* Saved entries
=== Section Start ===
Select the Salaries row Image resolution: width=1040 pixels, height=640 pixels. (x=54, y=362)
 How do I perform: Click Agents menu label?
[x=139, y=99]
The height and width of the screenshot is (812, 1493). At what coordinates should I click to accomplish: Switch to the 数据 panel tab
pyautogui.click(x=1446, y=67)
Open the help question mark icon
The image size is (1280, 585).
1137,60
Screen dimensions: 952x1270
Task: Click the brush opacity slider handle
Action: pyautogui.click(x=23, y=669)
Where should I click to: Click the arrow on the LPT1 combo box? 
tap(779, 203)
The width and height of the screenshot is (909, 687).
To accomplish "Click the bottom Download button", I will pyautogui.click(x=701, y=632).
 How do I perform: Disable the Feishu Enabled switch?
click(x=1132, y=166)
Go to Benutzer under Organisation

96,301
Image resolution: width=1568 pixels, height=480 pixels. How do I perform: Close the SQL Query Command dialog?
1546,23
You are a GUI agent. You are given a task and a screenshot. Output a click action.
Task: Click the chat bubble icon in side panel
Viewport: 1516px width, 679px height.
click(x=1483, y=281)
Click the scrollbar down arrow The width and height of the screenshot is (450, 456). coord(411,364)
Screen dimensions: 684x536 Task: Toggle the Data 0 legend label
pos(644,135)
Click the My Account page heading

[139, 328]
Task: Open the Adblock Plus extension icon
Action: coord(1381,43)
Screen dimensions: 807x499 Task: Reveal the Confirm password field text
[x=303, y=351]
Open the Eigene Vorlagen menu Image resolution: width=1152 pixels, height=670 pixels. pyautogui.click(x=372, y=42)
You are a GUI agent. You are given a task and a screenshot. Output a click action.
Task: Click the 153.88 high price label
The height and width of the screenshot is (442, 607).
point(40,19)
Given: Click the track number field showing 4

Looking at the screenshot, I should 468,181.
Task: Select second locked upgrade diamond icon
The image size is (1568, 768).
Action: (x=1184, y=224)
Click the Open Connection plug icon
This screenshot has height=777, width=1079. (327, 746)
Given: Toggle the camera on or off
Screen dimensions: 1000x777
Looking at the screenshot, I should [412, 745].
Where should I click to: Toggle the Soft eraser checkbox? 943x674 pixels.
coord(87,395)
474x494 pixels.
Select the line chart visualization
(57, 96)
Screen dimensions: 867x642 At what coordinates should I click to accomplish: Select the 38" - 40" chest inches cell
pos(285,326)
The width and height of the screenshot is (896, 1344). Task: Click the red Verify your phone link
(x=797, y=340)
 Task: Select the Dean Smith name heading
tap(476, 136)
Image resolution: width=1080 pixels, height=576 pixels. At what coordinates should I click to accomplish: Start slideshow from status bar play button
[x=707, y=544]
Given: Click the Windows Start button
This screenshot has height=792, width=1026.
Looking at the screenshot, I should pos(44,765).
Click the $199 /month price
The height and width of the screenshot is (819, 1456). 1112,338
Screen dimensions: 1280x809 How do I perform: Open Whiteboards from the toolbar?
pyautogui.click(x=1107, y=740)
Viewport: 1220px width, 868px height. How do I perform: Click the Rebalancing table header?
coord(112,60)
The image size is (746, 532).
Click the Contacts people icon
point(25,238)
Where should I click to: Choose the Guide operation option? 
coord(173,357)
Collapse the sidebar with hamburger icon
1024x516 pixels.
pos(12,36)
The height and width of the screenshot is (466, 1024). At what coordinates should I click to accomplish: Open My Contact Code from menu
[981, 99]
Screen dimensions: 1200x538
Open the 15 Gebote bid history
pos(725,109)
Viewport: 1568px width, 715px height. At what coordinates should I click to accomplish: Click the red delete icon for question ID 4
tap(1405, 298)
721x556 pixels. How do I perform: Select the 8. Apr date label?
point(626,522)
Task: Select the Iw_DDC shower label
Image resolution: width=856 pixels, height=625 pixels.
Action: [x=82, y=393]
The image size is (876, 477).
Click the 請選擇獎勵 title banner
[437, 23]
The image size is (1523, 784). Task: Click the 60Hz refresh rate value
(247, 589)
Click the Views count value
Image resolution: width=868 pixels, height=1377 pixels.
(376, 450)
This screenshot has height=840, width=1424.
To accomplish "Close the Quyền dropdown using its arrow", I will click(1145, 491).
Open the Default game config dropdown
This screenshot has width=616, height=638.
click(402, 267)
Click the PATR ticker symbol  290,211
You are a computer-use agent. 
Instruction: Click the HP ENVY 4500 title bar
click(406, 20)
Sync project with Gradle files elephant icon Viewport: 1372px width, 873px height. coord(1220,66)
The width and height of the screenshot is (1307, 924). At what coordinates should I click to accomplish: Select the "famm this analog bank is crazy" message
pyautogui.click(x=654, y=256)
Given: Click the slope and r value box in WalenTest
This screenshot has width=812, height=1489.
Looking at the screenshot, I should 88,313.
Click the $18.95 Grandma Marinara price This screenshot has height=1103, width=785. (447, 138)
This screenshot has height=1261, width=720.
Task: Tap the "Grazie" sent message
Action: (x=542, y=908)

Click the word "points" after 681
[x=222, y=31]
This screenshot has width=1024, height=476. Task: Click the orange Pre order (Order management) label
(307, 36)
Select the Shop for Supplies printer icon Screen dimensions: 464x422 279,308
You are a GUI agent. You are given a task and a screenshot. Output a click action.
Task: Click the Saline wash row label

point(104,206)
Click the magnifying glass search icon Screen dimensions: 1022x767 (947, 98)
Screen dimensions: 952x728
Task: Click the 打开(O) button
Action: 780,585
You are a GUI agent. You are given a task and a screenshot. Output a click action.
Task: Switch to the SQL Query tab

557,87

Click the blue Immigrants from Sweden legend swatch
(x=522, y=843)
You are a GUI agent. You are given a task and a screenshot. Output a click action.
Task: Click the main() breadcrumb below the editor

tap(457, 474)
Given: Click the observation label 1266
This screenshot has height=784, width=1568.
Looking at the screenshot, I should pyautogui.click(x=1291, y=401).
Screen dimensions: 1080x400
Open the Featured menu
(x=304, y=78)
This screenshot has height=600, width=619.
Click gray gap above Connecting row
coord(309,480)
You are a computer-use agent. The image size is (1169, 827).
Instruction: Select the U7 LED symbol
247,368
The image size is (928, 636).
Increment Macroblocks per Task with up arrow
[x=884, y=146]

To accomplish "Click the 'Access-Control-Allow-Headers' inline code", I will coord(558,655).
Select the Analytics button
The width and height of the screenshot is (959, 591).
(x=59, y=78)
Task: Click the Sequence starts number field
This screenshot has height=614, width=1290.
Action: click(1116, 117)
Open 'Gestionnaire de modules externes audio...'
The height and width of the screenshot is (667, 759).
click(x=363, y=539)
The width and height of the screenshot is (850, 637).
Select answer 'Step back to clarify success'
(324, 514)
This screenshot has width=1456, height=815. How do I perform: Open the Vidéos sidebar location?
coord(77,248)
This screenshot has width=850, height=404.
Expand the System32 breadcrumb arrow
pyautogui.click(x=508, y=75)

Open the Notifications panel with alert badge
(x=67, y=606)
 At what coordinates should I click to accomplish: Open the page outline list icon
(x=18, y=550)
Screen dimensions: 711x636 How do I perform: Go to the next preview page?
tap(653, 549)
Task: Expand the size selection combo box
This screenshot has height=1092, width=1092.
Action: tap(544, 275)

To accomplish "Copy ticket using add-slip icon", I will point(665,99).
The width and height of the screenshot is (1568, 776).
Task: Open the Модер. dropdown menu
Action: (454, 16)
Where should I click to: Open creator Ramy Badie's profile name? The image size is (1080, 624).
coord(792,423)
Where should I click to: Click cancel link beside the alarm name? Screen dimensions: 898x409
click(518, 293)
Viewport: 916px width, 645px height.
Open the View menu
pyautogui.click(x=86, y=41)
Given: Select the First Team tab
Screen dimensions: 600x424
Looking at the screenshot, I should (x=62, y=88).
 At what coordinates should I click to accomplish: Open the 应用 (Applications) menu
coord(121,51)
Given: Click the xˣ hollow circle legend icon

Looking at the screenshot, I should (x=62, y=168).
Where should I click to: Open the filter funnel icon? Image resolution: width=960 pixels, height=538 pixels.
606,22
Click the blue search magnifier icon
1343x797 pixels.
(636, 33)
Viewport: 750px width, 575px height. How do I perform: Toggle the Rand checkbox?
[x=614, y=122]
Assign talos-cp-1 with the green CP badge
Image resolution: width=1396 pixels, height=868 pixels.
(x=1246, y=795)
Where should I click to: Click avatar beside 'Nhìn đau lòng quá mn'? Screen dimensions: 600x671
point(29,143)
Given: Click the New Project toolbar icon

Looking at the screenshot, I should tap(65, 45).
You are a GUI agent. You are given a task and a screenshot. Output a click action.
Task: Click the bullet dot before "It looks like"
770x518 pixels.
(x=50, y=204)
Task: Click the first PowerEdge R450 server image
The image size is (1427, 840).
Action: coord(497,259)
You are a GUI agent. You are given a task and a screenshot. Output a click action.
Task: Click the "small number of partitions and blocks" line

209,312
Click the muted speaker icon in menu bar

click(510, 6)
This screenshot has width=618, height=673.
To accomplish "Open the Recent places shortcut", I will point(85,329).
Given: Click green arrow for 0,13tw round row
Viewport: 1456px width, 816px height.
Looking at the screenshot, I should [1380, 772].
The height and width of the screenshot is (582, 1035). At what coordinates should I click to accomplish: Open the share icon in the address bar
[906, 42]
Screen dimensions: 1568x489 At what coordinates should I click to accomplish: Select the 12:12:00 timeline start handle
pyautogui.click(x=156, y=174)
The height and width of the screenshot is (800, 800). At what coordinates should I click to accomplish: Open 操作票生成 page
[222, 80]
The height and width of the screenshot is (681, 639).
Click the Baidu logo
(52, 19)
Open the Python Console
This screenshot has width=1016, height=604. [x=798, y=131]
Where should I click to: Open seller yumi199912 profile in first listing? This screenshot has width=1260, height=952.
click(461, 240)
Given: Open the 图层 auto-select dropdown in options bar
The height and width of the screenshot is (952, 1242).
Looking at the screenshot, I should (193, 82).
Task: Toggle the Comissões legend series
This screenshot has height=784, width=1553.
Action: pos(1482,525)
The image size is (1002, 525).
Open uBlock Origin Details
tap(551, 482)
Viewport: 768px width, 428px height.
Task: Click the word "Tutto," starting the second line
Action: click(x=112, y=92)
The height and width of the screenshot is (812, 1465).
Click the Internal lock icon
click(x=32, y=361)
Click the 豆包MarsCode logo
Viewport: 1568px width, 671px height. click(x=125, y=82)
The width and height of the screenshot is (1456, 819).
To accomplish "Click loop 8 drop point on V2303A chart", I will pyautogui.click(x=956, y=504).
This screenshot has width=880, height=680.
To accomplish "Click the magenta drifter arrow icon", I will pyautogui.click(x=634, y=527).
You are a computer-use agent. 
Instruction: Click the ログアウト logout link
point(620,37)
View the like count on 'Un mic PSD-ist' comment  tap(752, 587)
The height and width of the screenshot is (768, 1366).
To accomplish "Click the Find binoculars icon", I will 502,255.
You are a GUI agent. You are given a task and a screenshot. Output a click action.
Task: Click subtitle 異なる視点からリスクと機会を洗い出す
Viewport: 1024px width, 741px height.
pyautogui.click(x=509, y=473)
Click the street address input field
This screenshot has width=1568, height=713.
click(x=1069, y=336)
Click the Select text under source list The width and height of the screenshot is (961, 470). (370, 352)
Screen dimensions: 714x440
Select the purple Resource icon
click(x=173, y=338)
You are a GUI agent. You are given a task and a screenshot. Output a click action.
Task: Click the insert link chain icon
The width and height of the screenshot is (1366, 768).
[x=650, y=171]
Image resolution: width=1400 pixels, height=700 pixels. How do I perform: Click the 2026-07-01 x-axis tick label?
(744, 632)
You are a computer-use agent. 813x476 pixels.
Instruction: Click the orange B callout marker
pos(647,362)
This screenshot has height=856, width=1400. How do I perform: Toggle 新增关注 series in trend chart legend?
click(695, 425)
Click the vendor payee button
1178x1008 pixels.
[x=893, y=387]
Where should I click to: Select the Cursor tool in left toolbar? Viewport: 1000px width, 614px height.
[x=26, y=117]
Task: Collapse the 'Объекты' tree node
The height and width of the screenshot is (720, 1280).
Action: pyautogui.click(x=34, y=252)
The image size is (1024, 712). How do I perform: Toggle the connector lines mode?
=== Section End ===
* Task item
Beginning with the line above that contains "The width and height of the screenshot is (1366, 768).", copy each line exactly up to and including the line that contains "Task: Collapse the 'Объекты' tree node", and go no further.

* Solution for this problem
The width and height of the screenshot is (1366, 768).
[x=650, y=171]
Image resolution: width=1400 pixels, height=700 pixels. How do I perform: Click the 2026-07-01 x-axis tick label?
(744, 632)
You are a computer-use agent. 813x476 pixels.
Instruction: Click the orange B callout marker
pos(647,362)
This screenshot has height=856, width=1400. How do I perform: Toggle 新增关注 series in trend chart legend?
click(695, 425)
Click the vendor payee button
1178x1008 pixels.
[x=893, y=387]
Where should I click to: Select the Cursor tool in left toolbar? Viewport: 1000px width, 614px height.
[x=26, y=117]
Task: Collapse the 'Объекты' tree node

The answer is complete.